Figure 5.2 Upper lip augmentation in a 45-year-old man: ( A ) before and ( B ) 4 months after 1.7 mL of Teosyal ® Kiss.
We could find only one RCT for Belotero ® Basic with an open extension phase, by Narins and colleagues. Furthermore we were able to detect two large German case series: one by Dirting et al focusing on Belotero ® Basics and one by Pavicic on Belotero ® Intense.

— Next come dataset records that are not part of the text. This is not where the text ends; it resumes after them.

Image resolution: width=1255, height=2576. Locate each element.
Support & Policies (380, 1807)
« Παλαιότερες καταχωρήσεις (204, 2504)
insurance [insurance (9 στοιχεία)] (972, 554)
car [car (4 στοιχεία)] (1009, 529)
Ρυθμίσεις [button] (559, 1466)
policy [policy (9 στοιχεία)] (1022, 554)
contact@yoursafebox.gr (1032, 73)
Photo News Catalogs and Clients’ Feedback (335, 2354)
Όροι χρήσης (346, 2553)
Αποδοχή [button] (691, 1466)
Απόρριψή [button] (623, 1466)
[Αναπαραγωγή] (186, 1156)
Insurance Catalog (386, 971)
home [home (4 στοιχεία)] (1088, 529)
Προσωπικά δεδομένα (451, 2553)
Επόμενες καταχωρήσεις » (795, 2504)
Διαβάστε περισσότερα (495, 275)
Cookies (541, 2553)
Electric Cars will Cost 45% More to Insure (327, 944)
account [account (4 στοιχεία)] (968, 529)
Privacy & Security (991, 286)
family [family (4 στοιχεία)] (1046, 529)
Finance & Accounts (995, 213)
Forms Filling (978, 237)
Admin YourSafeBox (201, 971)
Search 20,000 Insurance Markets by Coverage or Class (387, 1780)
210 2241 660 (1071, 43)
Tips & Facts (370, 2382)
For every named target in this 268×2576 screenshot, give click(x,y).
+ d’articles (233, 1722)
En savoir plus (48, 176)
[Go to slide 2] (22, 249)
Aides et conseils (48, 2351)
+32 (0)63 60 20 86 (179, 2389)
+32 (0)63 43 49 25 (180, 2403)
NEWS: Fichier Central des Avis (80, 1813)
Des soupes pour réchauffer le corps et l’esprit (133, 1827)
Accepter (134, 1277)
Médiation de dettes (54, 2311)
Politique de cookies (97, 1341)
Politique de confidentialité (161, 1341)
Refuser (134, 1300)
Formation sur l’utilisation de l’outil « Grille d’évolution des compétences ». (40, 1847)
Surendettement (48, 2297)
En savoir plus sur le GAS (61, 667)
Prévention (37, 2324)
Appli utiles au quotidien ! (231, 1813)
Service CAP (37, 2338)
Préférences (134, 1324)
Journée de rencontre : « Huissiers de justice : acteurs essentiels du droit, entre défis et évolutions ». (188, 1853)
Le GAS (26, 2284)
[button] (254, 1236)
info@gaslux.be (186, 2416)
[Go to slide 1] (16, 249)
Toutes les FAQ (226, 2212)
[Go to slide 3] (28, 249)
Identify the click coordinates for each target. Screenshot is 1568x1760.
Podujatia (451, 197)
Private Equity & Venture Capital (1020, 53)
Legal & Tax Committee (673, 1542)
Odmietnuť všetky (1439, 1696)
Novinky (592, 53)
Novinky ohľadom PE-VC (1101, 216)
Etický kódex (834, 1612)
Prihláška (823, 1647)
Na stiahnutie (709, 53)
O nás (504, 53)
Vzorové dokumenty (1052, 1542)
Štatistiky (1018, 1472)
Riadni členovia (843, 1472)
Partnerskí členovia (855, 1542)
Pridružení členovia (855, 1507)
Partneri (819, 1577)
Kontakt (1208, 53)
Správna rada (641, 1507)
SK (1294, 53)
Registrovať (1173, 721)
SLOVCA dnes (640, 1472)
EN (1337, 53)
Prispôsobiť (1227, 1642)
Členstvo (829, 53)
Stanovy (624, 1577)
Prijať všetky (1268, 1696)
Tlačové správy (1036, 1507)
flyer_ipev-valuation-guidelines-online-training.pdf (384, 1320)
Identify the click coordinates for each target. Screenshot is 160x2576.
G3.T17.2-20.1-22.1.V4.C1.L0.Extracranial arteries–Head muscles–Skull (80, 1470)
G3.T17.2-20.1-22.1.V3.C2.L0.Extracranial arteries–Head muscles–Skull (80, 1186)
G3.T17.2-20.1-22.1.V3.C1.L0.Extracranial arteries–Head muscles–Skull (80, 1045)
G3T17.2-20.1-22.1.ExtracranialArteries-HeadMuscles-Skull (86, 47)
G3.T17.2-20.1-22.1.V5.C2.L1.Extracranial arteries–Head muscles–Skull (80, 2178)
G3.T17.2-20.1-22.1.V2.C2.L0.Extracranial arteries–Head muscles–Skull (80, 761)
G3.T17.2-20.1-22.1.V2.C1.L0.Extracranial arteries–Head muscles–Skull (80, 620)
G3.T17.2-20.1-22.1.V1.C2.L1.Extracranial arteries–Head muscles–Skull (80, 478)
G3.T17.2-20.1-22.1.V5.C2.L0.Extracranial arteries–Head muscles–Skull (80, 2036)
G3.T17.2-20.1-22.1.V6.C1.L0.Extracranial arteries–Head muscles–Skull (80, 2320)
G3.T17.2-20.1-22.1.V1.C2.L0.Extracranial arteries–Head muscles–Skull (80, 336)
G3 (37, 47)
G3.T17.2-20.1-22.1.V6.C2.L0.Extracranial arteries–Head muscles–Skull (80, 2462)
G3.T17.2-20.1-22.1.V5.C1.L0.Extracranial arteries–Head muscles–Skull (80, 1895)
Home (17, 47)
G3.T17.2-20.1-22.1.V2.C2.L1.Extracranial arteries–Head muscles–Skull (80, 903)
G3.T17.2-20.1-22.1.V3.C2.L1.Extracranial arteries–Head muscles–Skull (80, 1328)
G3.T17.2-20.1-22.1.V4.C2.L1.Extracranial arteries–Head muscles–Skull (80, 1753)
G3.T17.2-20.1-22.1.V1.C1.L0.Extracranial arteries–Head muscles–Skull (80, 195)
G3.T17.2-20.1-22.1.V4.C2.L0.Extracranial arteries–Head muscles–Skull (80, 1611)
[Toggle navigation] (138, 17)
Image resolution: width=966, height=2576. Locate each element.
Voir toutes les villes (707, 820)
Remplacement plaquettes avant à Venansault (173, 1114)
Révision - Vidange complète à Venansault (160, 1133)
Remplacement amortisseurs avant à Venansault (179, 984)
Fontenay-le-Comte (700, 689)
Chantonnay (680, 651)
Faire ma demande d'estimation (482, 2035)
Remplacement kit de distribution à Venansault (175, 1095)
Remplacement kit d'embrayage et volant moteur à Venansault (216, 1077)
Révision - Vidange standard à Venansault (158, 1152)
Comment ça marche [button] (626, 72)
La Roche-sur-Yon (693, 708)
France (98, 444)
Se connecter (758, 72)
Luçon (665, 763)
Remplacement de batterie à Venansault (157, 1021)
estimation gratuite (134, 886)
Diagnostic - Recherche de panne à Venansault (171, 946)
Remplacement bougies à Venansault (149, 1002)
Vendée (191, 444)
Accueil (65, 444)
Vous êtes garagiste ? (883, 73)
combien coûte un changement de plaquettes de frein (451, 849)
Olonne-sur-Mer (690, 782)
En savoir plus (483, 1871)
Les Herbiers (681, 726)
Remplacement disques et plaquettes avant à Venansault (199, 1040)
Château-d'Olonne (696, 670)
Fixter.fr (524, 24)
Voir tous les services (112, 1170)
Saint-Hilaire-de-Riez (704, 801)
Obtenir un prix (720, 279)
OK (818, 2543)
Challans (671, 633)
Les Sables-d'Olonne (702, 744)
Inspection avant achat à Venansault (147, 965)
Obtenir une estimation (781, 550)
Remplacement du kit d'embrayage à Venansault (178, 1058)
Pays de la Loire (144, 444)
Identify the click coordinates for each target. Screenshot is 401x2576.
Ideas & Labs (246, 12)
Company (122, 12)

Randomized controlled trial
The aim of the trial was to compare the safety and effectiveness of Belotero ® Basic with that of bovine collagen (probably Zyplast ® , but name not given) in the correction of moderate to severe nasolabial folds (NLFs) in a split-face study. The study included 118 patients who were randomized to receive Belotero ® Basic and bovine collagen on contralateral sides of the face. NLF severity was measured using the Wrinkle Severity Rating Scale (WSRS, 5 points). The initial treatment was evaluated after 2 weeks, and an optional touch-up to optimal cosmetic correction was permitted if needed. Subjects returned every 2 weeks (up to 24 weeks) for evaluation. Safety was assessed using spontaneous adverse event (AE) reporting. A mean volume of 1.97 mL of Belotero ® Basic was injected. The mean change from screening at week 24 was 1.08 ± 0.74 as assessed by the blinded investigator. Belotero ® Basic resulted in a significantly greater reduction in the mean change on the WSRS score than bovine collagen at weeks 8 ( p = 0.009), 12 ( p = 0.001), 16 ( p = 0.001), and 24 ( p = 0.001). There were no significant differences between the two groups in the proportion of AEs considered related to the injection site procedure. Most AEs were mild to moderate in severity and resolved within 7 days.